Autos

A rodar

Ámbito Financiero adelantó la semana pasada que la cámara que agrupa a las concesionarias de autos (ACARA) iba a solicitar al Gobierno -a este y al próximo- que declare la “emergencia automotriz”. También, el 11 de septiembre, anticipó los problemas que empezaban a tener las terminales para pagar importaciones de vehículos y proveedores del exterior, por la restricción de u$s2 millones como máximo por mes para la compra de divisas, lo que estaba generando la acumulación de una deuda millonaria de las empresas locales. Unos días antes, en los últimos días de agosto, fue el diario que alertó sobre el fin del plan de incentivos del Gobierno para la compra de 0 km, mientras otros medios -engañados por polémicos directivos del sector- informaron erróneamente sobre la prórroga de la medida. Perlas periodísticas, sin duda, de un collar de malas noticias que muestra la crítica situación de la actividad automotriz. Eso se ve reflejado en el derrumbe de las ventas, suspensiones, despidos, cancelación o revisión de proyectos y una estrangulamiento de divisas que revela que se llega al final de este mandato presidencial en estado de colapso industrial y comercial. El dato a tener en cuenta es que se estima que 2020 va a ser peor.

En la asociación de fabricantes de autos prevén un primer semestre del próximo año igual o peor que el segundo semestre que se está transitando. Para la otra mitad del año próximo, nadie se anima a aventurar una proyección. “Puede pasar cualquier cosa”, dicen en las empresas. Dando por descontado un triunfo en octubre de Alberto Fernández, en base a la amplia diferencia que obtuvo en las PASO, sumado a la falta de claridad sobre cuál será su perfil de gobierno, ante una “melange” de personajes que lo rodean, es difícil hacer algún pronóstico. Lo más aproximado a un escenario futuro pasa por una continuación del proceso interrumpido por el resultado de las elecciones de 2015. Un empresario del sector se animó a hacer un ejercicio de futurología con algún resabio de humor, pese a la dureza del momento: “Si con un gobierno que no cree en ninguna medida restrictiva de las que está tomando en las últimas semanas, estamos como estamos, no me quiero imaginar lo que puede ser con eL regreso de los inventores y militantes del cepo”.

La gestión de Mauricio Macri acumula una cadena de errores que lo llevaron a este estado de crisis terminal, pero en el sector recuerdan que al final del segundo mandato de CFK se llegó en situación similar. “Todas las semanas teníamos que ver cuántos dólares nos habilitaba el Banco Central para poder girar al exterior, la deuda con las casas matrices era millonaria, no sabíamos si podíamos retirar autos de los puertos porque las DJAI (el permiso de importación obligatorio de cada vehículo) se aprobaban de manera discrecional y no había suspensiones o despidos porque, desde el Gobierno, amenazaban con sanciones a las empresas que tomara esas medidas.

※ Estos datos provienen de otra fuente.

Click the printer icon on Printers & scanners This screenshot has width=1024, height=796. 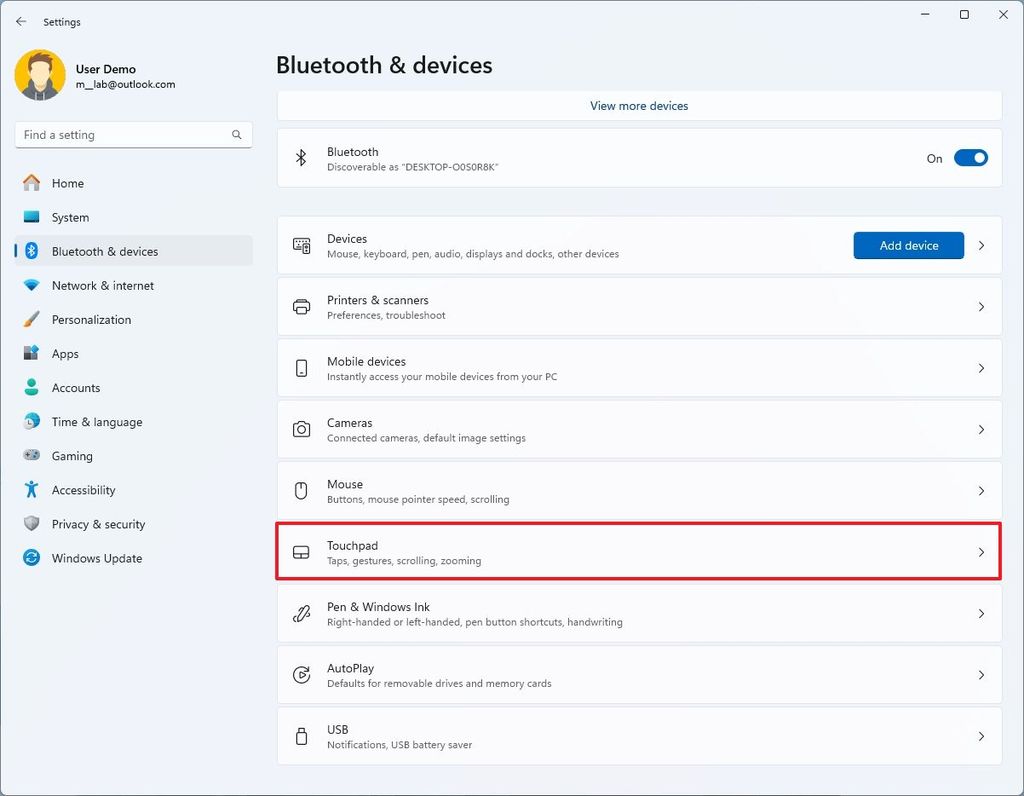[301, 307]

Todo se olvida pero esa era la realidad”, explicaron en una automotriz. El recuerdo de aquel momento y la similitud con el actual sirve para entender que, más allá del modelo que se aplique, la Argentina tiene un problema estructural que no se va a solucionar mágicamente con un recambio presidencial.

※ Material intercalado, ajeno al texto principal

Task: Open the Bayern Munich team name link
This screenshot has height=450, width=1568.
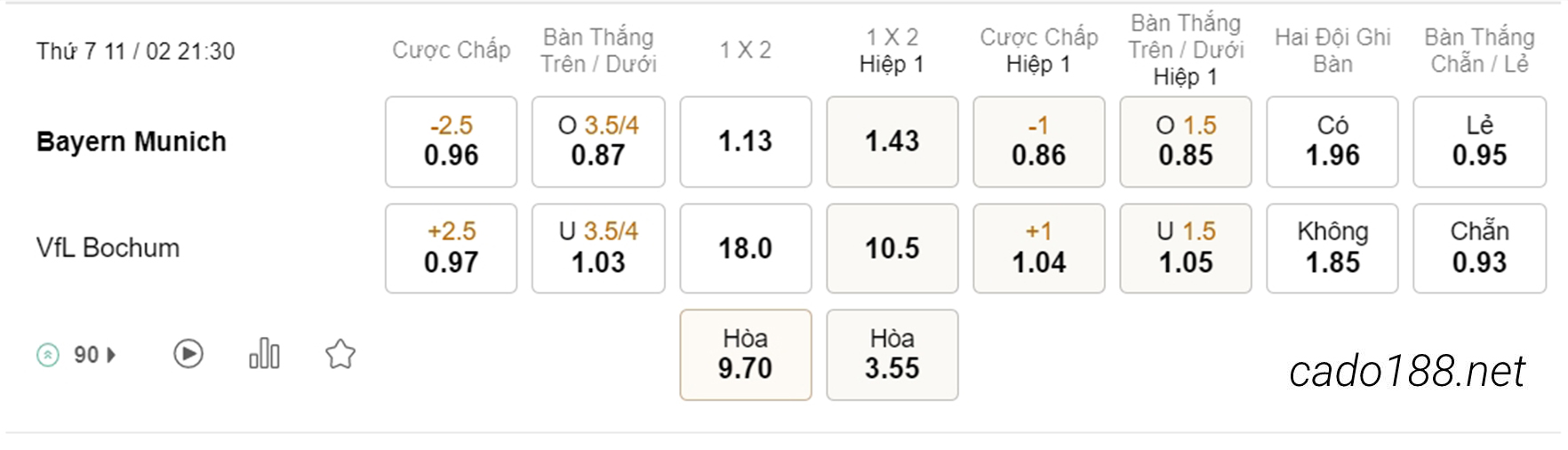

La industria automotriz necesita de dólares. El 70% de los autos que se venden son importados y los de producción nacional llevan un porcentaje similar de piezas importadas. Proporción que, lejos de mejorar, va en aumento por la salida de varias empresas autopartistas que están dejando de producir localmente (en una automotriz se tomaban la cabeza días atrás por la caída de otro proveedor local que muda su actividad a Brasil). Ya desde economistas cercanos a AF se advierte que en 2020 van a faltar dólares, lo cual confirma el escenario difícil. Si se tiene en cuenta que, además, la relación con Brasil -el principal mercado para las automotrices argentinas- no se vislumbra amigable por los cruces de insultos y acusaciones entre AF y Jair Bolsonaro, el escenario que imaginan en las automotrices es desalentador. La única esperanza es que, por una Argentina tan imprevisible, no suelen acertar en sus pronósticos.